Investment Process

Our client is at the heart of our investment process, and we mean that literally. We take the time to listen and understand. We start with a carefully thought out and well-documented long-term investment policy. It will be developed closely with each client to ensure representation, association, and an ability to stick to it over long periods of time. It will also help the client to make the really hard decisions in moments of crisis or exuberance. While the investment policy will provide the guiding light for long-term investment success, it should also be organic and will change as circumstances change.

Investment Goals and Risk Preferences

Part of the investment policy setting process is a thorough discussion on the financial goals and risk preferences of the client. The goals could be of personal, family, philanthropic, or of other nature. Most of these goals are competing against each other, and it is therefore important to prioritize them accordingly.

Long Term Policy Allocation and Active Asset Allocation

The long-term allocation policy sets the overall portfolio risk limits, and ensures the realization of long-term investment goals. The decision on the maximum amount of capital allocated to growth (= higher risk) and capital preservation (=lower risk) strategies lies at the heart of this policy setting process. This policy allocation provides the framework within which we actively allocate depending on the attractiveness of each asset class, or instrument.
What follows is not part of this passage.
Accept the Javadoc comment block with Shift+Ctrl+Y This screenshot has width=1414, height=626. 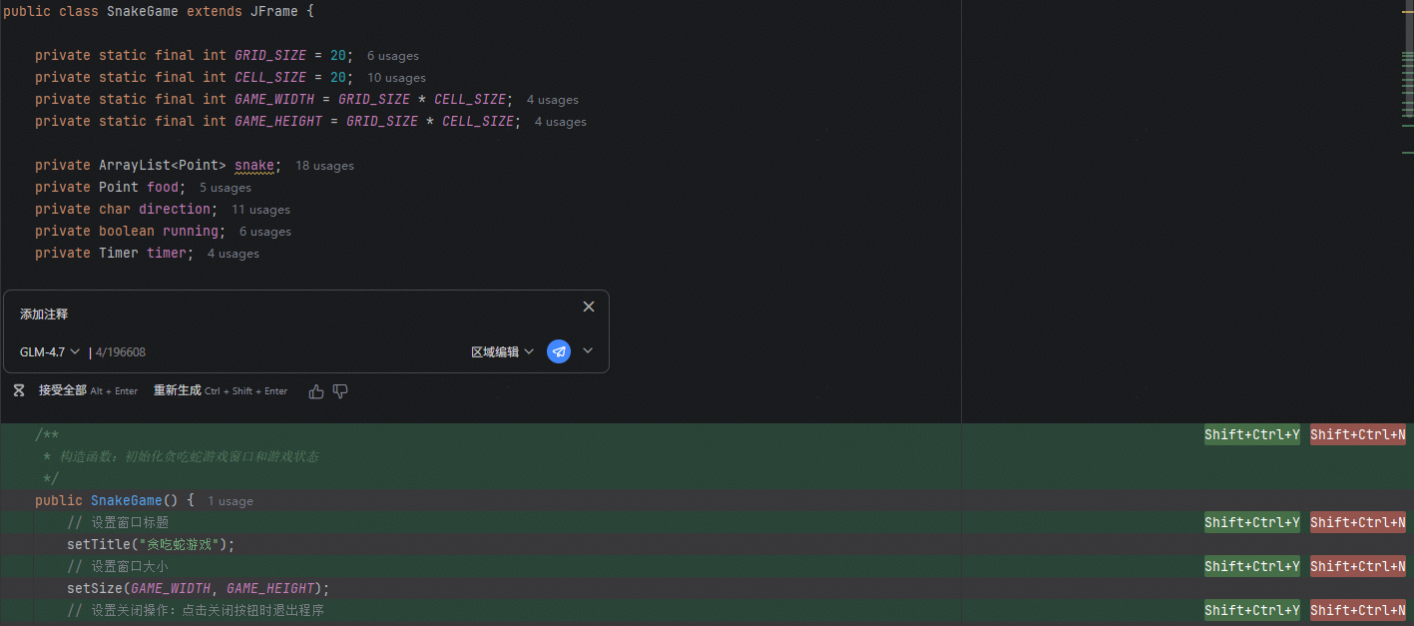tap(1251, 434)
Expectations and Governance

To us it is of critical importance to engage the client in the investment process. Only this way will we be able to find out how the client really feels about portfolio diversification, volatility, capital loss, specific asset classes or liquidity. Engagement also means offering education on investment issues, and creating realistic risk and return expectations. We want to provide the client with a sense of ownership in the investment process, as we believe strong and informed governance on the client’s part is an essential ingredient for a successful long-term relationship.

Monitoring and Review

A review of the investment policy and monitoring of the portfolio performance are critical. Portfolios need a regular checkup to review the policy objectives and their implementation over the previous year. If the objectives are no longer appropriate, then they need to be changed.